Ciudad que amaneces entre flores de nochebuena (Euforbia pulcherrima )y cempazuchitl (targetes erecta), jugando a plasmar sus colores en el amanecer mas ingrato y en las flores mas celestiales que pudieras arropar en cada una de tus lunas, el sonido siempre lejano de tus militares marchando por tus calles al ritmo de un tambor y una que otra vez se escucha el rugido altivo de los Leones de Chapultepec.
Ciudad de llantos, que consuelas en las ramas de tus ahuehuetes (Taxodium mucronatum), lo mismo a un conquistador en ruina al que se le desgaja su corazón por Tenochtitlán y por la Malinche, que a un niño lloroso y mocoso que ha perdido su moneda y se ha quedado sin su torta de tamal.
El contraste de tu aire se dibuja contaminado y acido en las mañanas invernales; o ansioso, transparente y jugueton que huele y silba a pan recien horneado, a carrito de tamales, a café de olla, cacao molido, chiles toreados, esquites con crema en cualquier tarde de feria, paseando por la alameda en busca de un globo magistral pintado a mano por algún orfebre cargado de imaginación.
Cuidad enigmatica y compulsiva, que guardas tus secretos enterrados en un lago semiseco, de aguas fraguadas que te tragan despacio mientras creces sin medida desarropando y olvidando a los cinturones de miseria tan tuyos y tan ignorados.
Tus palacios, Bellas Artes, Mineria, Correo Mayor, el Casino Español, Palacio Nacional, el Castillo de Chapultepec, los Pinos, la casa de Iturbide, y tambien la de Frida tan azul que le pertenece al color mas que a la artista que la sufrio, atraparon con lujo los secretos de dictadores, emperadores, generales, arquitectos y pintores.
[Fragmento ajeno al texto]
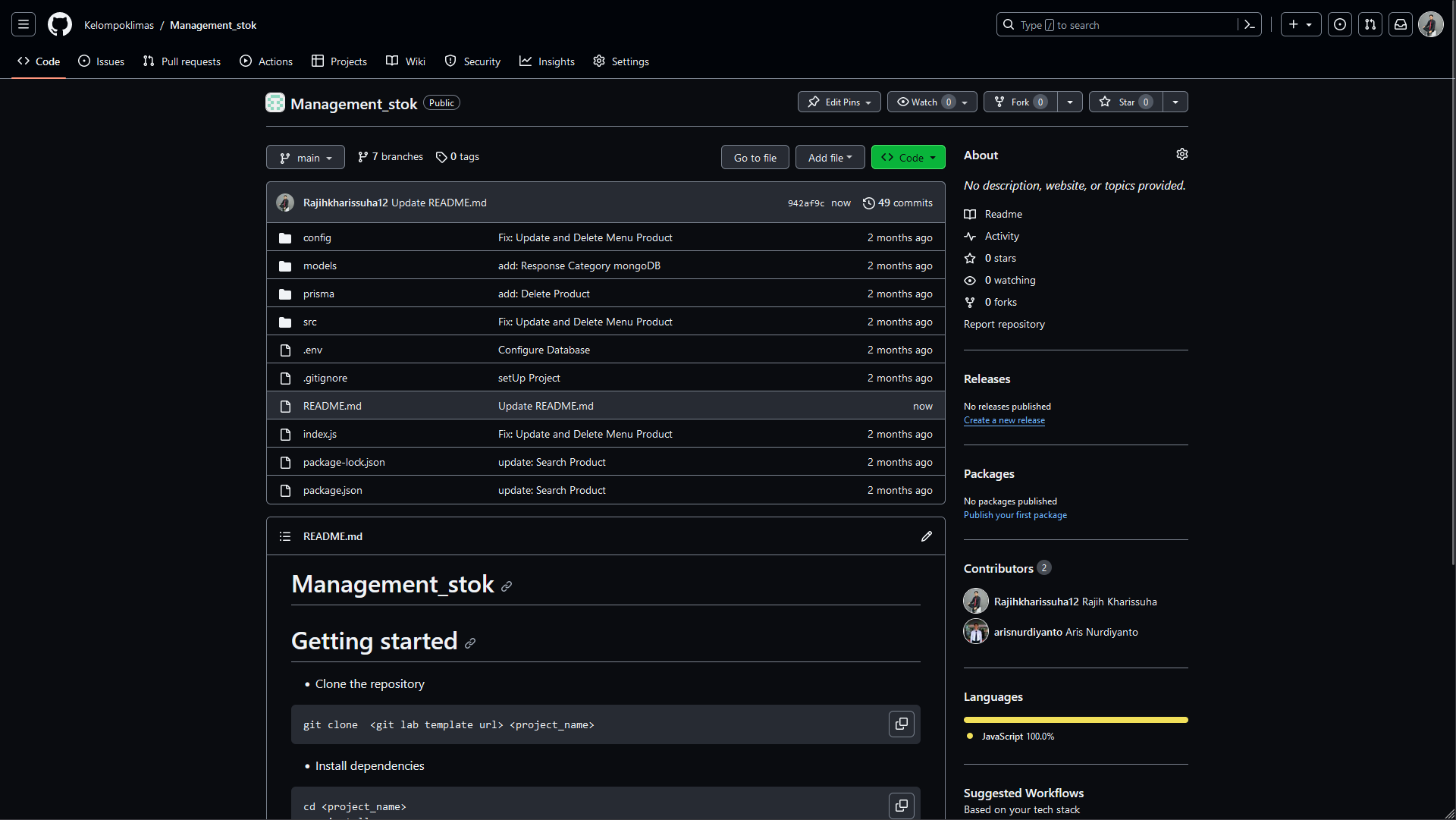Expand the Add file dropdown
Image resolution: width=1456 pixels, height=820 pixels.
click(830, 158)
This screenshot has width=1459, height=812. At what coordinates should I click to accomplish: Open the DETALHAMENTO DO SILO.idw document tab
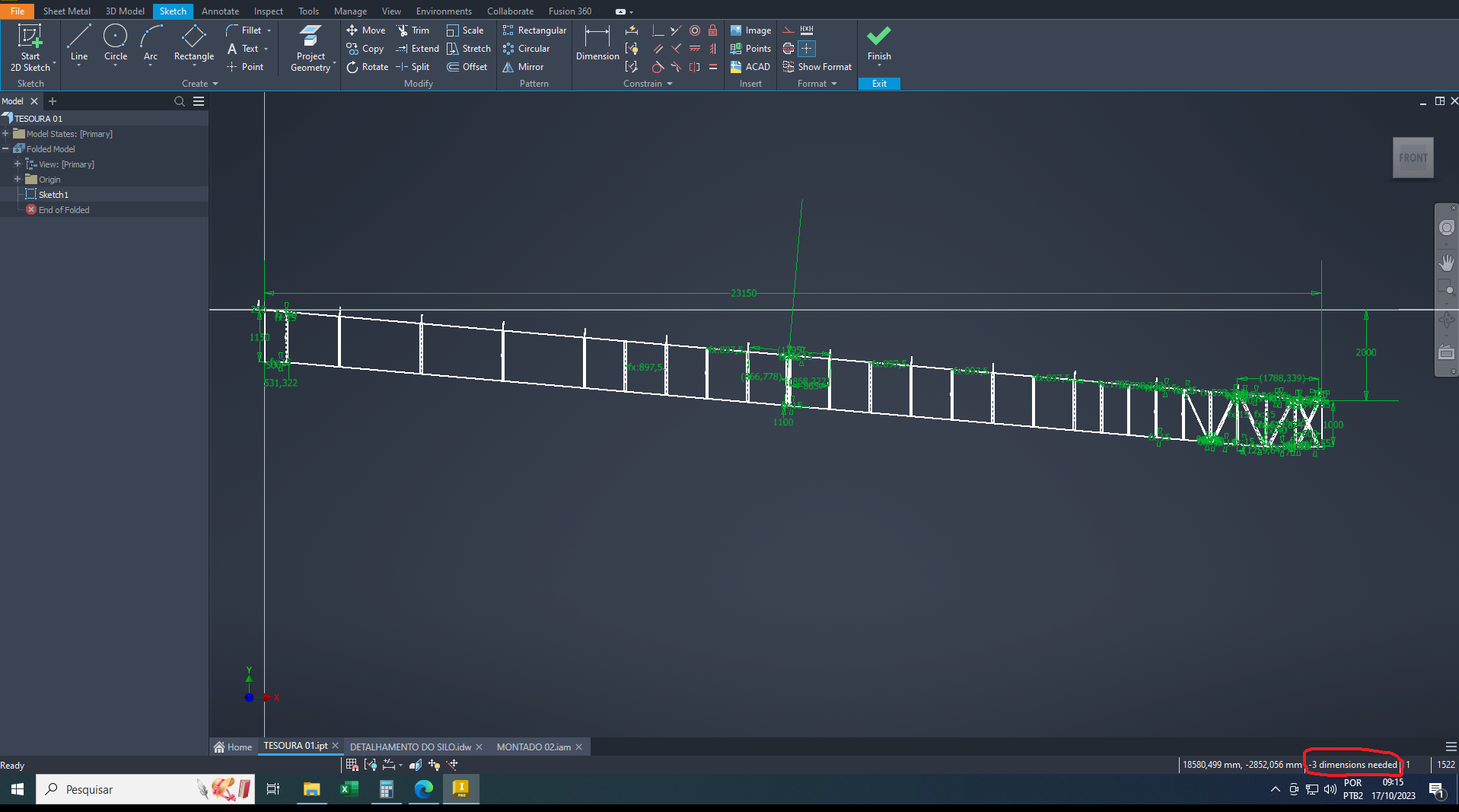point(411,747)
Secretos políticos, de alcoba y de crimenes de sangre, enjambres de la política de mas de mil rufianes .
Tus parques verdes, tranquilos, coloridos, con botes que se desplazan por sus aguas contagiando carcajadas, salpicones de adolescentes que se escapan de las escuelas y se refujian en tus emblematicos parajes para robarle tiempo a la juventud y perderse despues en uno y mil besos.
Tus fuentes de agua brotante.... obra de la naturaleza, engalanadas en la época de oro... inauguradas majistralmente en 1936 de las que sólo quedan 4 vivas... pero aún brota esperanza pues todavía corre agua al fondo de la cañada.
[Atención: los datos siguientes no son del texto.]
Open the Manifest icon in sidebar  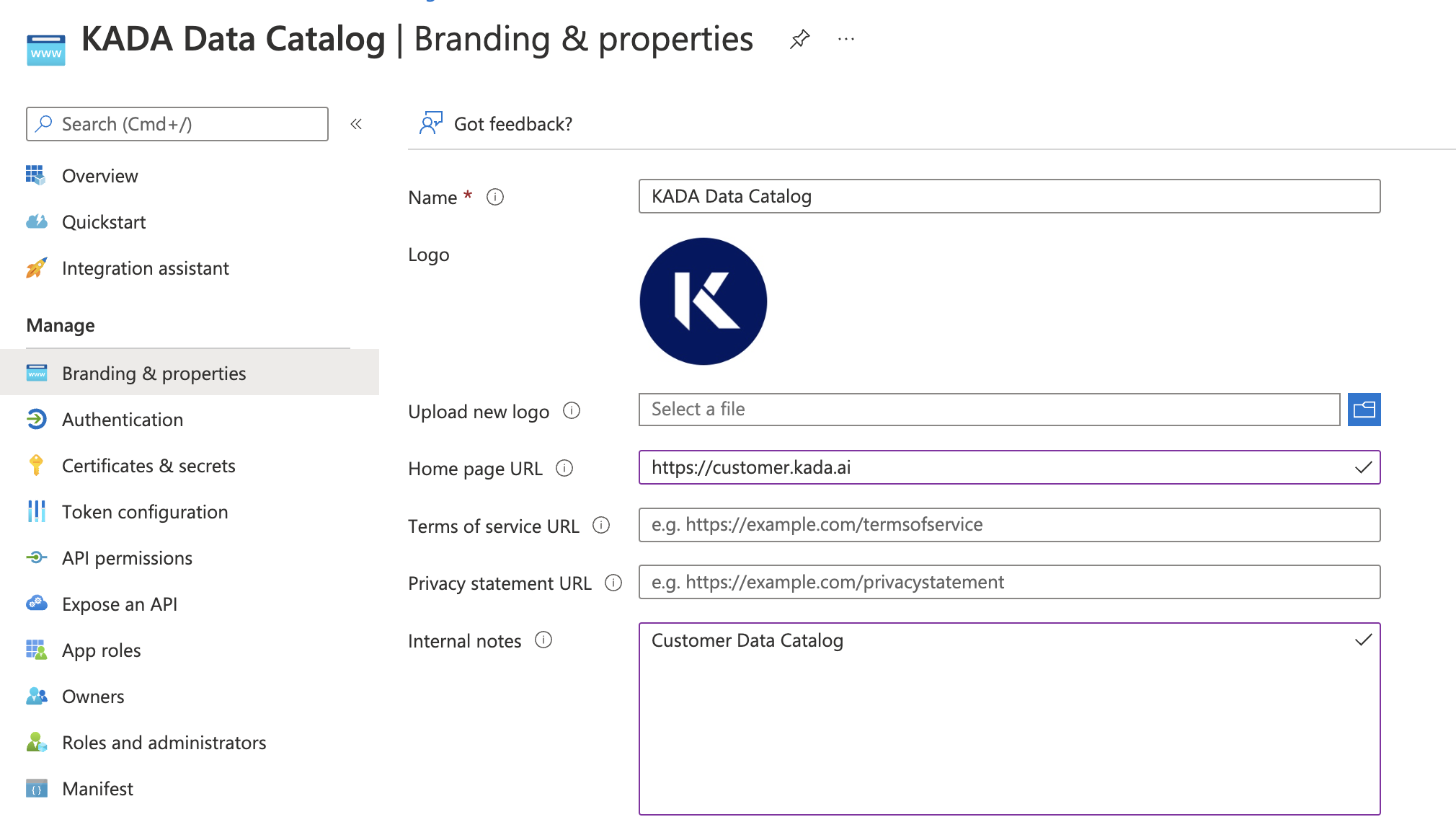(37, 788)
Tu plaza de las tres culturas que describe tan objetivamente la transformación de un pueblo indigena y guerrero a un mestizaje colonial, tan mexica rico y colorido, salpicado de esperanza y traición.
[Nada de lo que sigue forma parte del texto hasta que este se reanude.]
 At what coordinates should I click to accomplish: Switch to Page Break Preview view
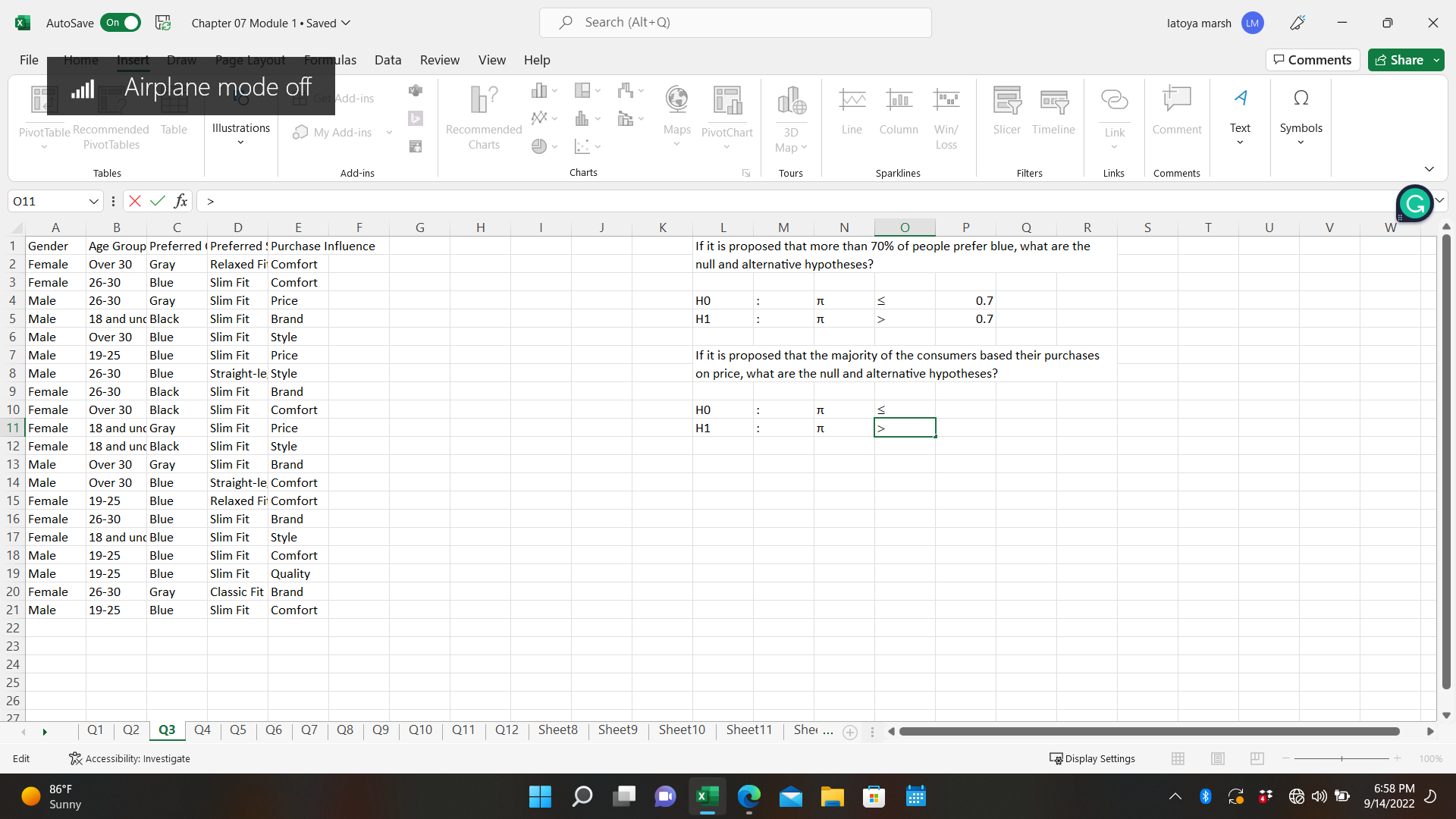(x=1257, y=758)
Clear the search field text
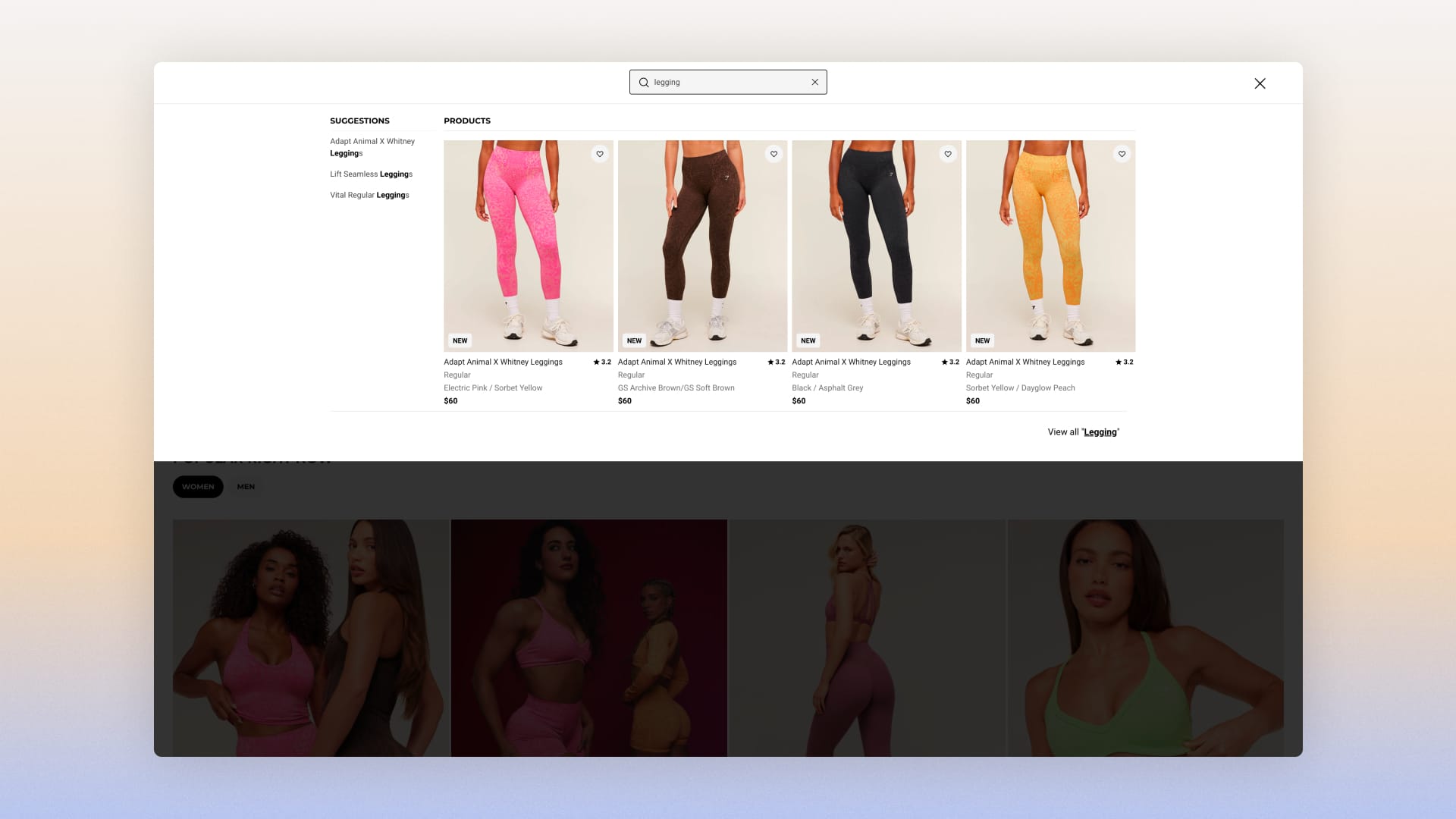 (815, 82)
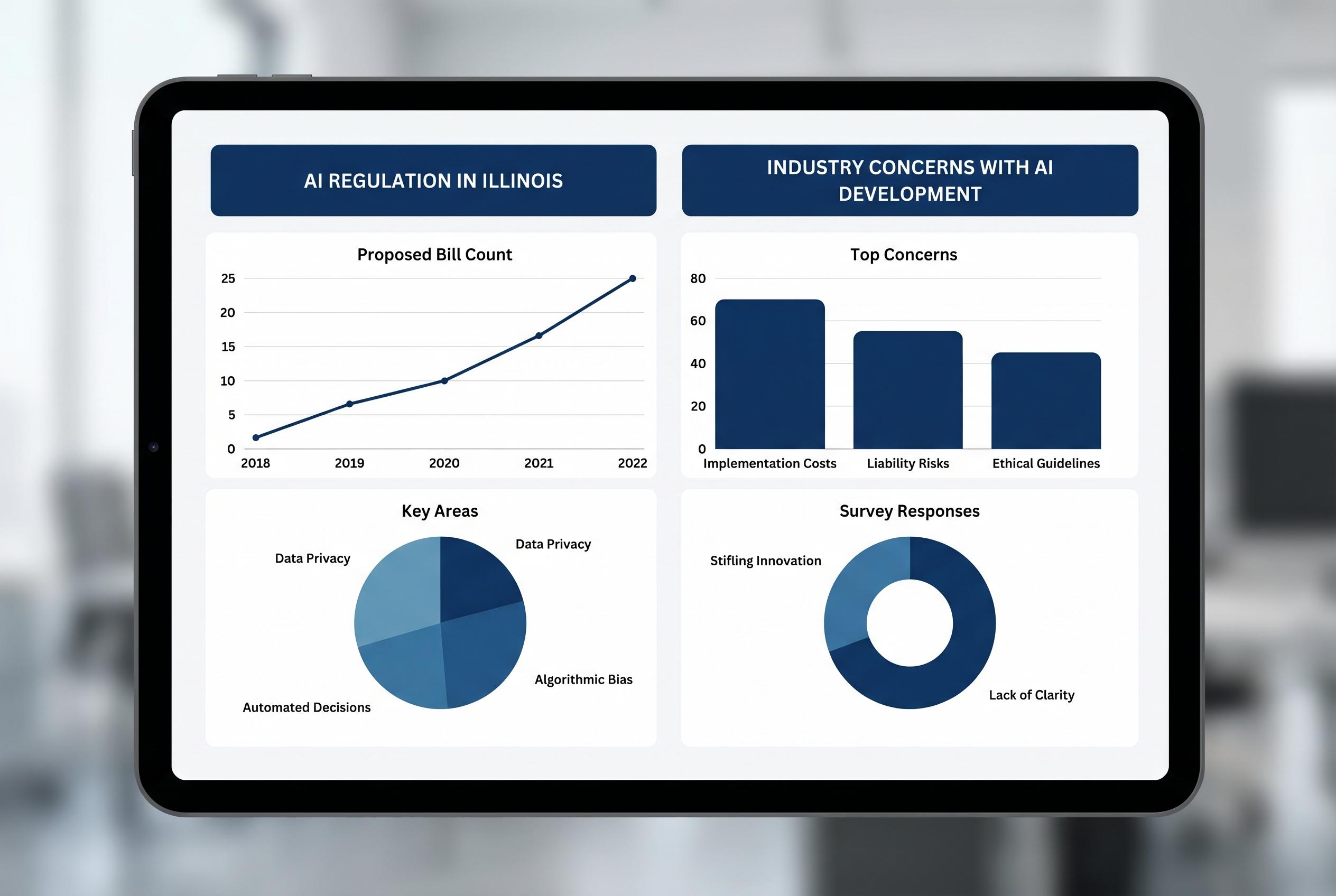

No falta la Catedral erguida al lado de Palacio Nacional frente a un zócalo que ha visto mejores días, cuando tenía arboledas, jardineras, caminos de piedra, pérgolas y músicos que tocaban por tostón. Ahora ondea la bandera tricolor en una plaza plana cubierta de inconformes que creen que estancados lograran sus pretensiones.
Por fortuna nos quedan los recuerdos y las semillas siempre fértiles de futuras generaciones que sé que han de venir, no sólo a respetar a su Patria, pero a embellecerla y engalanarla. A llenarla de colores de otros tiempos venideros en los que el verde de la esperanza se supla por el verde de una Nacion Ecológica que cuida de su tierra, sus parajes y se enamora de sus paisajes.